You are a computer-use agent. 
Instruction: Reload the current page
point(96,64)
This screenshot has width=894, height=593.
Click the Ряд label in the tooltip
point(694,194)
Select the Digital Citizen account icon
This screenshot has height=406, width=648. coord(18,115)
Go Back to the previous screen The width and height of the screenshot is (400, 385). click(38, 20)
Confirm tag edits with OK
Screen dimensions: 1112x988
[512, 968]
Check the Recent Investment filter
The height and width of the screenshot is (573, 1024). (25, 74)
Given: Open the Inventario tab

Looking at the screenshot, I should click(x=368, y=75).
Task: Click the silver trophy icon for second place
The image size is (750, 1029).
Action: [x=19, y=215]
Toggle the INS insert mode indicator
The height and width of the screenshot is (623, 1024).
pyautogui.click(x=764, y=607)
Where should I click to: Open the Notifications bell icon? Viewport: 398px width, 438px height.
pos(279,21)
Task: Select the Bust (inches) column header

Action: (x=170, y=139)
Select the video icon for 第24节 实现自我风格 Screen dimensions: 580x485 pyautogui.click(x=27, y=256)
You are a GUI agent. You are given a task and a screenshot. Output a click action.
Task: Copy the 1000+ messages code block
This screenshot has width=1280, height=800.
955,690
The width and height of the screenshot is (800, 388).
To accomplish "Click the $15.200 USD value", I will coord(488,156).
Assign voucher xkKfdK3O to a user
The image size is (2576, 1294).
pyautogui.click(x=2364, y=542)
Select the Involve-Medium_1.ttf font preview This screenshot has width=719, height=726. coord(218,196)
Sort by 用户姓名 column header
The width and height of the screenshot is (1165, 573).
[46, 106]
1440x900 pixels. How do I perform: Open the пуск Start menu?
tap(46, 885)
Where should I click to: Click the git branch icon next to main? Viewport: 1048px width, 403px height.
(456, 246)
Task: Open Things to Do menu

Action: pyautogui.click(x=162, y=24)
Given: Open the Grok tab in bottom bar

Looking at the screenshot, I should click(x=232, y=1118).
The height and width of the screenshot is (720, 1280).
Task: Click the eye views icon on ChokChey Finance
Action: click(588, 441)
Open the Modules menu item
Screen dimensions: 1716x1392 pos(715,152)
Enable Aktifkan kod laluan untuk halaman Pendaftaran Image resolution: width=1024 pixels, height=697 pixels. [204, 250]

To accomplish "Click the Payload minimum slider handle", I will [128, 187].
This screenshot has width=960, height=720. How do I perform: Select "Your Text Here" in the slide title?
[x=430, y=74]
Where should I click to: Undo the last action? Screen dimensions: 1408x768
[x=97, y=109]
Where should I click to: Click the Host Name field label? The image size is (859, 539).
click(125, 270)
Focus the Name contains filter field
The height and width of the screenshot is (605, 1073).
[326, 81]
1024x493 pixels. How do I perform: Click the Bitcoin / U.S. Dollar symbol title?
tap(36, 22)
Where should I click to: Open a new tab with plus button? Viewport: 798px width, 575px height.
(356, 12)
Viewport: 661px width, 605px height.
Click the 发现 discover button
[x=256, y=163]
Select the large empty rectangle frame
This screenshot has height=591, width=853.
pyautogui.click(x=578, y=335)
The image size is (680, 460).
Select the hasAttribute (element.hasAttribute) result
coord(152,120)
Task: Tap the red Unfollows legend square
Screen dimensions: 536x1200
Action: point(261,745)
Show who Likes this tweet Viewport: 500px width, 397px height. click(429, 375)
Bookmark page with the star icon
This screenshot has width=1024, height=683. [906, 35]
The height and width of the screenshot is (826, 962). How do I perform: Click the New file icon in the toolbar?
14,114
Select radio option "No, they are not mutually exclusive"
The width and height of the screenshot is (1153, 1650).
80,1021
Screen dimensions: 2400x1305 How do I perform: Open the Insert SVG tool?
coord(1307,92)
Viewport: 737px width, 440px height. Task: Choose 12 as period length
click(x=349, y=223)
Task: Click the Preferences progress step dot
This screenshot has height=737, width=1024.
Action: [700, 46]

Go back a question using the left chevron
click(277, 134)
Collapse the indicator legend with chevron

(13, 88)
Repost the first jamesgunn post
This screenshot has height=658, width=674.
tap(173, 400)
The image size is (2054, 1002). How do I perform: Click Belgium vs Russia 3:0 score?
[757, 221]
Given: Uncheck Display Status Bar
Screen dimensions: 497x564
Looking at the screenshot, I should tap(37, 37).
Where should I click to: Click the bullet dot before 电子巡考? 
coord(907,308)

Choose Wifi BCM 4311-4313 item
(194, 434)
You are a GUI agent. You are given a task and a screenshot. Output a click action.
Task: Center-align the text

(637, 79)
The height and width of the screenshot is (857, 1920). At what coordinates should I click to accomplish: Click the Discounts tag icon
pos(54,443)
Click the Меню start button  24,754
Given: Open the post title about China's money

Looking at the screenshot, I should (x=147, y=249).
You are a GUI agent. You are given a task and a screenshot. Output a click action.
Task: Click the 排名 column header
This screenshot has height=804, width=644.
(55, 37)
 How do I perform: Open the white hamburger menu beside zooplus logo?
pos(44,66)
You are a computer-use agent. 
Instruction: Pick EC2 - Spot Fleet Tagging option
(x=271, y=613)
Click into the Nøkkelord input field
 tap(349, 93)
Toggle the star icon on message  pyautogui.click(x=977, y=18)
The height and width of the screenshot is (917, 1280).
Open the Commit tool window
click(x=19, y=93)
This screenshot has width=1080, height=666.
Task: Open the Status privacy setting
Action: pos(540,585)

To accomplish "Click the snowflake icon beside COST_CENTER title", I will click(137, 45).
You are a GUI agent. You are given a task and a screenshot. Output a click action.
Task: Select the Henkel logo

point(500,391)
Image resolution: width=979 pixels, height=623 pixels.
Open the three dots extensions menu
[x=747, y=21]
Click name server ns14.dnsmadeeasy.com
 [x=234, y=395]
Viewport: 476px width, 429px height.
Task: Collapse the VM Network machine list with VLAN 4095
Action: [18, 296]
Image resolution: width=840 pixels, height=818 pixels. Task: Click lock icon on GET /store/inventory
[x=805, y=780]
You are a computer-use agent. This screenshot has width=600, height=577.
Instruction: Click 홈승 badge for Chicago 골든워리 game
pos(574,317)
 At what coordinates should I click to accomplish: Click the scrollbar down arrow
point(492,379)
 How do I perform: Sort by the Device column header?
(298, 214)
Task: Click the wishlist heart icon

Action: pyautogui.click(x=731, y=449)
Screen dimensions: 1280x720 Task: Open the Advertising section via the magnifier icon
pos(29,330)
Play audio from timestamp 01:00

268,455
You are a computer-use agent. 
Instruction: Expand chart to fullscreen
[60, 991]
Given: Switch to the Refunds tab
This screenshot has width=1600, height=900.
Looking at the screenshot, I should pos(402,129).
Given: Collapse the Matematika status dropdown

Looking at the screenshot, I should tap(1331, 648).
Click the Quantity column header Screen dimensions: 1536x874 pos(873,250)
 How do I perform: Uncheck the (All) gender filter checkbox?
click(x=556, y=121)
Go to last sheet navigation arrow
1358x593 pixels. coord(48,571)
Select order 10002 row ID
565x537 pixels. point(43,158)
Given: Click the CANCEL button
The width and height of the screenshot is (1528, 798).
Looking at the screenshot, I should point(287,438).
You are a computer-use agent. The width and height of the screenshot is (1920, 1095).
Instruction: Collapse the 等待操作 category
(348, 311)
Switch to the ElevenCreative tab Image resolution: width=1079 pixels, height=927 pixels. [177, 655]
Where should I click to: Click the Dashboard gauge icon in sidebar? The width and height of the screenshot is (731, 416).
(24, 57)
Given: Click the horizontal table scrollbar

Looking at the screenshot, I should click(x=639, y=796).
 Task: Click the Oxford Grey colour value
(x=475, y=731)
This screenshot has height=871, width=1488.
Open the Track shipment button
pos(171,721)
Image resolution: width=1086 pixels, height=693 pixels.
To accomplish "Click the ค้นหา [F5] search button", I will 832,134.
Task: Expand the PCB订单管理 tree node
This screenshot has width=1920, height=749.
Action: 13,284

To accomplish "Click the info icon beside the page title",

PROBLEM DESCRIPTION
Restate word for word the entries above, starting at the line with "This screenshot has height=658, width=674." and ending at the line with "Task: Click the 排名 column header", inclusive, and no others.

RESPONSE FOR THIS EXERCISE
This screenshot has height=658, width=674.
tap(173, 400)
The image size is (2054, 1002). How do I perform: Click Belgium vs Russia 3:0 score?
[757, 221]
Given: Uncheck Display Status Bar
Screen dimensions: 497x564
Looking at the screenshot, I should tap(37, 37).
Where should I click to: Click the bullet dot before 电子巡考? 
coord(907,308)

Choose Wifi BCM 4311-4313 item
(194, 434)
You are a GUI agent. You are given a task and a screenshot. Output a click action.
Task: Center-align the text

(637, 79)
The height and width of the screenshot is (857, 1920). At what coordinates should I click to accomplish: Click the Discounts tag icon
pos(54,443)
Click the Меню start button  24,754
Given: Open the post title about China's money

Looking at the screenshot, I should (x=147, y=249).
You are a GUI agent. You are given a task and a screenshot. Output a click action.
Task: Click the 排名 column header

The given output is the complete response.